L’accélération extrême qui semblait mener l’Humanité à son anéantissement ou plus exactement à l’état de troupeau apeuré qui ne devait se fier qu’à une seule voix, un seul guide, une seule information officielle – avait abouti au résultat exactement inverse.
Le travail était fait, la civilisation – la vraie – ne s’était pas écroulée. Bien sûr, les inhumains demeuraient, prisonniers de leurs forteresses et rêvant d’un jour régner à nouveau sur leurs esclaves et de s’amuser de nouveau à les regarder se massacrer et s’exploiter entre eux tandis que les maîtres continueraient d’engranger leurs bénéfices pour les gaspiller toujours davantage et pourrir le reste de l’univers jusqu’à ce qu’ils disparaissent. Mais cela n’arriverait plus jamais sur la Terre, ni d’ailleurs dans tout le Système Solaire ou dans ce que l’on appelait maintenant l’Univers Approché.
Une autre hypothèse qui avait été évoquée était que les extraterrestres avaient débarqué et à la manière des Martiens de Ray Bradbury, prenaient le visage des disparus, des êtres chers et des gens célèbres. Sauf qu’à ce compte-là, il n’y avait plus un seul humain sur la Terre, puisque tout le monde pouvait le faire. Et puis, tous les extraterrestres ne savaient pas encore Inventer.
Allan se réveilla tout à fait. La voiture s’était arrêté sur une aire d’autoroute pour admirer le soleil qui se levait. D’autres routards avaient fait la même chose. Tout était propre, sain et sûr, et s’il fallait réparer quelque chose, il y avait toujours quelqu’un qui avait des outils et les pièces de rechange étaient en libre service.

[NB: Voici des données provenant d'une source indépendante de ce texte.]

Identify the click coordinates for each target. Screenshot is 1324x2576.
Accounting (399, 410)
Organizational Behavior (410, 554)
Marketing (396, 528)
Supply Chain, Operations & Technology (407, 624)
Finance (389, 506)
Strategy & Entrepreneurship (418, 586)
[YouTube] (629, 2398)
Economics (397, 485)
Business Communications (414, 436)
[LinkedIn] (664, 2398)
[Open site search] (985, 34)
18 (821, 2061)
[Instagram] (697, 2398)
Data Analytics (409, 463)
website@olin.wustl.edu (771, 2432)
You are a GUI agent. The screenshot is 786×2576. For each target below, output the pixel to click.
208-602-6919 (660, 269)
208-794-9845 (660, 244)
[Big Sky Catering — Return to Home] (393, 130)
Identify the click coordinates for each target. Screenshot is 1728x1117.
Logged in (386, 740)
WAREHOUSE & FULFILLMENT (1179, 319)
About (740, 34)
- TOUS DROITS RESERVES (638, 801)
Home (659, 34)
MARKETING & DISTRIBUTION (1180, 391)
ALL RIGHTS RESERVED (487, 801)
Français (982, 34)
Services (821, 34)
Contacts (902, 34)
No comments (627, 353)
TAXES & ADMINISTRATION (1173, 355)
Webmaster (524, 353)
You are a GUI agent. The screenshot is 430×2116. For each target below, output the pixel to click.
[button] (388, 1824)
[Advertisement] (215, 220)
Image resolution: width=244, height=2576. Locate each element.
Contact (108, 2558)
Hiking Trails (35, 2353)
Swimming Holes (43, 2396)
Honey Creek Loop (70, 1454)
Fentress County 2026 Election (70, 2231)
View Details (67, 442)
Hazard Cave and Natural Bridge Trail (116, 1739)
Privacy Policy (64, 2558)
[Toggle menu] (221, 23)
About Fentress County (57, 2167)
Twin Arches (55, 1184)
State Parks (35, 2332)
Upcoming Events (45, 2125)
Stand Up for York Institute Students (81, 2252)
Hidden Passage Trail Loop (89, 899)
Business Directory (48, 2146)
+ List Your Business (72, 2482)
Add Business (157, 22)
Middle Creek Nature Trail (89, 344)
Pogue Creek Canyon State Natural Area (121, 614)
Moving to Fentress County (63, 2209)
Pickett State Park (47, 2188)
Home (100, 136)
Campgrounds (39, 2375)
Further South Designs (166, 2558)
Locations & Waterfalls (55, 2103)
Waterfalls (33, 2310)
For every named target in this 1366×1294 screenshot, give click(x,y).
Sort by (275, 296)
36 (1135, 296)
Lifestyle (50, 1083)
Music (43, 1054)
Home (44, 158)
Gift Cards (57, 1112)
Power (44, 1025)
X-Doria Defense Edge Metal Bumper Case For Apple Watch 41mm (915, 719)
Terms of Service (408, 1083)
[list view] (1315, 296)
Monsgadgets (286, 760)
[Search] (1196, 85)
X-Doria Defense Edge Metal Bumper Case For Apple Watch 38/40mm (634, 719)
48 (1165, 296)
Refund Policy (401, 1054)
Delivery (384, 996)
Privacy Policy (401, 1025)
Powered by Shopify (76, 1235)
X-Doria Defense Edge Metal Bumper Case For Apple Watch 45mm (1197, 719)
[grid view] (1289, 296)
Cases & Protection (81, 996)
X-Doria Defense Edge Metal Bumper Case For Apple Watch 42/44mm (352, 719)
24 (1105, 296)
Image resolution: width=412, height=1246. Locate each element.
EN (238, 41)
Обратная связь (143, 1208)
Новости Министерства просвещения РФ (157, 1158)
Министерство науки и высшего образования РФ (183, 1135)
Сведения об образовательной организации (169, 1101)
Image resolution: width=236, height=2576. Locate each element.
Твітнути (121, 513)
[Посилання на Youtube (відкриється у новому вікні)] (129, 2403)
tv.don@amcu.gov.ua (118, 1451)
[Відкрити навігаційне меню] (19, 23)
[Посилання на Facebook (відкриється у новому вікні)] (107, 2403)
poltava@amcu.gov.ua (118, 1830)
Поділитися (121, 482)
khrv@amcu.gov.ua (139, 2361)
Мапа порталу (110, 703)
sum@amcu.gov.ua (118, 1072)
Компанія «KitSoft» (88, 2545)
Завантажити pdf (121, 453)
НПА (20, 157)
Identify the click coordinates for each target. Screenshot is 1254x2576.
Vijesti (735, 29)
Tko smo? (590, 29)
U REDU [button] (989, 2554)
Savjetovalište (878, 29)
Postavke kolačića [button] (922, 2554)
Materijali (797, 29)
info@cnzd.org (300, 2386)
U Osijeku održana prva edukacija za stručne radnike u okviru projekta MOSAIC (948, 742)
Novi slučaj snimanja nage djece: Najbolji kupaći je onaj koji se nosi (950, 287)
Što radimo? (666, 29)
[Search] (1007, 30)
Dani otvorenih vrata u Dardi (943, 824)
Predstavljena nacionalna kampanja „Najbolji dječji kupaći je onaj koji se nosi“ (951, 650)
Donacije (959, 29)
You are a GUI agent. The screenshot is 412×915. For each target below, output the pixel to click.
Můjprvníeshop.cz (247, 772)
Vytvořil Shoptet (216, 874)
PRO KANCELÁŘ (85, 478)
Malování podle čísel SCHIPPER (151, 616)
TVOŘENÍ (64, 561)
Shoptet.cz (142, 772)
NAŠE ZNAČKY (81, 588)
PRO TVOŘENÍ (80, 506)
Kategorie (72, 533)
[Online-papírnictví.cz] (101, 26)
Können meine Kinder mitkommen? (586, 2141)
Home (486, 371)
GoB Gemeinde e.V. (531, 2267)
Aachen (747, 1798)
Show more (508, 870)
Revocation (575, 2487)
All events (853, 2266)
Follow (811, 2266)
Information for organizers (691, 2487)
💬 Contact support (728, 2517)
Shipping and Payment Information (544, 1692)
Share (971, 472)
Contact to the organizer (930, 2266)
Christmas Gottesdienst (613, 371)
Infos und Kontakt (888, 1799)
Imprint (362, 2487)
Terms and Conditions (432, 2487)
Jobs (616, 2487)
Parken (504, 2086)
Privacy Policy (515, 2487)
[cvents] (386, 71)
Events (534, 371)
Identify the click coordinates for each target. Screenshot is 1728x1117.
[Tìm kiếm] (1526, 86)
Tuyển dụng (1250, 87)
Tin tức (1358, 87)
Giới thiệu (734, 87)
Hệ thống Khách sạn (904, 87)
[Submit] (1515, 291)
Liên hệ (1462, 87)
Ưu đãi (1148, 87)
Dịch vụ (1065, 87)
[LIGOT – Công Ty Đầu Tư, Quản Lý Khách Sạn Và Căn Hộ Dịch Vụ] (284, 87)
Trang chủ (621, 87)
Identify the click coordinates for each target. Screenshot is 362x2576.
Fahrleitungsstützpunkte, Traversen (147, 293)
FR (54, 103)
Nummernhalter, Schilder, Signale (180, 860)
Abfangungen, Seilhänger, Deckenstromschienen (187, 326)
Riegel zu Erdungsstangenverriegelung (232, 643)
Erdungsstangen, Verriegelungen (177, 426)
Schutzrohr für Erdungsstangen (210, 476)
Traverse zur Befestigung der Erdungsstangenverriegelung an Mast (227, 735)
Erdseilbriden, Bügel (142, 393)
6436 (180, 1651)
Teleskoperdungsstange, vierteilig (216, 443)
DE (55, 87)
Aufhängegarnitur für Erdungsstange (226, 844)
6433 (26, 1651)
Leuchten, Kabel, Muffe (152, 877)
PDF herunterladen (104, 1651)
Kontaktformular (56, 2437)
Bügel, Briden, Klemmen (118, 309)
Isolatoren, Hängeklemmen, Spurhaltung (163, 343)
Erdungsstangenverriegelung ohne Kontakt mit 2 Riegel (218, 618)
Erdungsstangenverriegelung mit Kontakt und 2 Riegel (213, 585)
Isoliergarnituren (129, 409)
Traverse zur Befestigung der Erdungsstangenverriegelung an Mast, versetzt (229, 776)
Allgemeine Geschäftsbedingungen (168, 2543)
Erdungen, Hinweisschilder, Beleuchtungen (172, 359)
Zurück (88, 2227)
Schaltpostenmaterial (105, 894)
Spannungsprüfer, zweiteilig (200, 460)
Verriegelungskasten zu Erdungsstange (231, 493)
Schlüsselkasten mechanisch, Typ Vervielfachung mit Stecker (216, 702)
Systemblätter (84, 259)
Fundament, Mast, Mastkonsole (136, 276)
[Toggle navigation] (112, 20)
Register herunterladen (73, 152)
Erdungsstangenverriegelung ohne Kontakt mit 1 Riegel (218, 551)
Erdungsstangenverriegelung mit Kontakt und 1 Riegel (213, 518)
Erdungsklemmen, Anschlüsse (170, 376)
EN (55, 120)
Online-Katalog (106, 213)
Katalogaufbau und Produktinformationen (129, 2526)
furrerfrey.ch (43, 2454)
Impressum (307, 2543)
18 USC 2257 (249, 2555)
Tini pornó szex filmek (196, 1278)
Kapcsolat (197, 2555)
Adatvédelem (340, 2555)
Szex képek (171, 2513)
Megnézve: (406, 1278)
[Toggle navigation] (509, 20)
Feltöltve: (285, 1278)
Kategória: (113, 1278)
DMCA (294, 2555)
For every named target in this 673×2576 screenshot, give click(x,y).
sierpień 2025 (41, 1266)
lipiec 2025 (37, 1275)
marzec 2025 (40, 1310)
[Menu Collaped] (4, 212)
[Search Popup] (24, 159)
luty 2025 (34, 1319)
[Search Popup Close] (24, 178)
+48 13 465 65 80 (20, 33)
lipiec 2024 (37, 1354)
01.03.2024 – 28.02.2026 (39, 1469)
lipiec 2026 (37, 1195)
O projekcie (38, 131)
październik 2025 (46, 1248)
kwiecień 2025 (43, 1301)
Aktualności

Allan n’avait aucune idée de sur quelle épaule il s’était endormi, et cela n’avait aucune importance – ils feraient les présentations, voilà tout… En voyant se lever le soleil, Allan souriait comme un enfant : Morrissey avait bien raison de chanter qu’il y a une lumière qui ne s’éteint jamais. Il ne parlait simplement ni du Soleil, ni des étoiles, ni d’aucun lampadaire...
Et puis Allan demanda à ceux qui étaient là si cela leur disait d’aller voir le prochain concert de Bowie sur Mars – la vraie. La prochaine sortie n’était pas loin d’un astroport et le voyage leur prendrait moins longtemps que l’autoroute pour aller voir Morrissey.
(In)FIN (i)
Tous droits réservés, David Sicé texte - achevé le 18 décembre 2016.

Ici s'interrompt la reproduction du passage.